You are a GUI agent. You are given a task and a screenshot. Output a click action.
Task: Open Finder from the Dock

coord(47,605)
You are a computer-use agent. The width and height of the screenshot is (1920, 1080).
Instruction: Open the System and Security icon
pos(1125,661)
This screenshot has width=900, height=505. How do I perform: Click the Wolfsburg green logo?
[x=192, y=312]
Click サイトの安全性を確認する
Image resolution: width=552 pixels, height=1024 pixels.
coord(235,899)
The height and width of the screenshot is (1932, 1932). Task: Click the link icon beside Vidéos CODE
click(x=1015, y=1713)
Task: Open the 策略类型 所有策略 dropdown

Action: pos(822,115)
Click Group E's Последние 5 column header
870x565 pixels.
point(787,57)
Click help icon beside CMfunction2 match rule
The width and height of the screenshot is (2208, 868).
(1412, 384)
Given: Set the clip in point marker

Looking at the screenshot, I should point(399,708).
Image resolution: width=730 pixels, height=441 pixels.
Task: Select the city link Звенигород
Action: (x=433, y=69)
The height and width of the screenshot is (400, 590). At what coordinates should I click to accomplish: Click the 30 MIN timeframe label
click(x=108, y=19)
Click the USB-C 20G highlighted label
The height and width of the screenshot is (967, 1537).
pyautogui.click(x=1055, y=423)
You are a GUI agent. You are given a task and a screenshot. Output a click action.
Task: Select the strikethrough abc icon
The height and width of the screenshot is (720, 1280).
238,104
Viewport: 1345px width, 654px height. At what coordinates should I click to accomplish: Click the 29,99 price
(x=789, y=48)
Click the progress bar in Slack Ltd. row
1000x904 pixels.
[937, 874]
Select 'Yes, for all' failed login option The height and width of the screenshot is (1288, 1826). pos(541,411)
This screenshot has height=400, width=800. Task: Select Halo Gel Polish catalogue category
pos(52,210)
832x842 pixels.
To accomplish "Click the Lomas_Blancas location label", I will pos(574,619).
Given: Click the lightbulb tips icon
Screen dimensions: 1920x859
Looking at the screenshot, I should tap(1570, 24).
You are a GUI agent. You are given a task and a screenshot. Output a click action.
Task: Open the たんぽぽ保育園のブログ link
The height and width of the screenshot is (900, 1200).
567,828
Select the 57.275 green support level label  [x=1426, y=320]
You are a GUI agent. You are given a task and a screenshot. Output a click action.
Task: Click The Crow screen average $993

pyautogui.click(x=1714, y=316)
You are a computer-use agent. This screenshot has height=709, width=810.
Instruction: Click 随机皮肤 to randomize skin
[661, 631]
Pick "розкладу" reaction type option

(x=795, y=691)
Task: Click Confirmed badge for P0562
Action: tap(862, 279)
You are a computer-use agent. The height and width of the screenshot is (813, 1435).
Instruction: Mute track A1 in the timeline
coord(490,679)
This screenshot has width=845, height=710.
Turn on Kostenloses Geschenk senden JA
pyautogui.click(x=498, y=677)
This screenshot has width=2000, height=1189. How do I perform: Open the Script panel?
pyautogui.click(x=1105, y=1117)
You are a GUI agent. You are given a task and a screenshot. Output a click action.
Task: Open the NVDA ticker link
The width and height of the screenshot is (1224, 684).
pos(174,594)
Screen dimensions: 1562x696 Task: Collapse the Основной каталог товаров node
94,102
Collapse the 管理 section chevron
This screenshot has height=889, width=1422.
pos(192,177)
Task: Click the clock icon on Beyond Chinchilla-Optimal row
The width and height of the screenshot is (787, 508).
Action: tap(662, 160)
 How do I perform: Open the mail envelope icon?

▬▬▬▬▬▬

> _About this exercise_
The task requires each record above to be restated exactly.

> _Expected answer_
You are a GUI agent. You are given a task and a screenshot. Output a click action.
Task: Open Finder from the Dock

coord(47,605)
You are a computer-use agent. The width and height of the screenshot is (1920, 1080).
Instruction: Open the System and Security icon
pos(1125,661)
This screenshot has width=900, height=505. How do I perform: Click the Wolfsburg green logo?
[x=192, y=312]
Click サイトの安全性を確認する
Image resolution: width=552 pixels, height=1024 pixels.
coord(235,899)
The height and width of the screenshot is (1932, 1932). Task: Click the link icon beside Vidéos CODE
click(x=1015, y=1713)
Task: Open the 策略类型 所有策略 dropdown

Action: pos(822,115)
Click Group E's Последние 5 column header
870x565 pixels.
point(787,57)
Click help icon beside CMfunction2 match rule
The width and height of the screenshot is (2208, 868).
(1412, 384)
Given: Set the clip in point marker

Looking at the screenshot, I should point(399,708).
Image resolution: width=730 pixels, height=441 pixels.
Task: Select the city link Звенигород
Action: (x=433, y=69)
The height and width of the screenshot is (400, 590). At what coordinates should I click to accomplish: Click the 30 MIN timeframe label
click(x=108, y=19)
Click the USB-C 20G highlighted label
The height and width of the screenshot is (967, 1537).
pyautogui.click(x=1055, y=423)
You are a GUI agent. You are given a task and a screenshot. Output a click action.
Task: Select the strikethrough abc icon
The height and width of the screenshot is (720, 1280).
238,104
Viewport: 1345px width, 654px height. At what coordinates should I click to accomplish: Click the 29,99 price
(x=789, y=48)
Click the progress bar in Slack Ltd. row
1000x904 pixels.
[937, 874]
Select 'Yes, for all' failed login option The height and width of the screenshot is (1288, 1826). pos(541,411)
This screenshot has height=400, width=800. Task: Select Halo Gel Polish catalogue category
pos(52,210)
832x842 pixels.
To accomplish "Click the Lomas_Blancas location label", I will pos(574,619).
Given: Click the lightbulb tips icon
Screen dimensions: 1920x859
Looking at the screenshot, I should tap(1570, 24).
You are a GUI agent. You are given a task and a screenshot. Output a click action.
Task: Open the たんぽぽ保育園のブログ link
The height and width of the screenshot is (900, 1200).
567,828
Select the 57.275 green support level label  [x=1426, y=320]
You are a GUI agent. You are given a task and a screenshot. Output a click action.
Task: Click The Crow screen average $993

pyautogui.click(x=1714, y=316)
You are a computer-use agent. This screenshot has height=709, width=810.
Instruction: Click 随机皮肤 to randomize skin
[661, 631]
Pick "розкладу" reaction type option

(x=795, y=691)
Task: Click Confirmed badge for P0562
Action: tap(862, 279)
You are a computer-use agent. The height and width of the screenshot is (813, 1435).
Instruction: Mute track A1 in the timeline
coord(490,679)
This screenshot has width=845, height=710.
Turn on Kostenloses Geschenk senden JA
pyautogui.click(x=498, y=677)
This screenshot has width=2000, height=1189. How do I perform: Open the Script panel?
pyautogui.click(x=1105, y=1117)
You are a GUI agent. You are given a task and a screenshot. Output a click action.
Task: Open the NVDA ticker link
The width and height of the screenshot is (1224, 684).
pos(174,594)
Screen dimensions: 1562x696 Task: Collapse the Основной каталог товаров node
94,102
Collapse the 管理 section chevron
This screenshot has height=889, width=1422.
pos(192,177)
Task: Click the clock icon on Beyond Chinchilla-Optimal row
The width and height of the screenshot is (787, 508).
Action: tap(662, 160)
 How do I perform: Open the mail envelope icon?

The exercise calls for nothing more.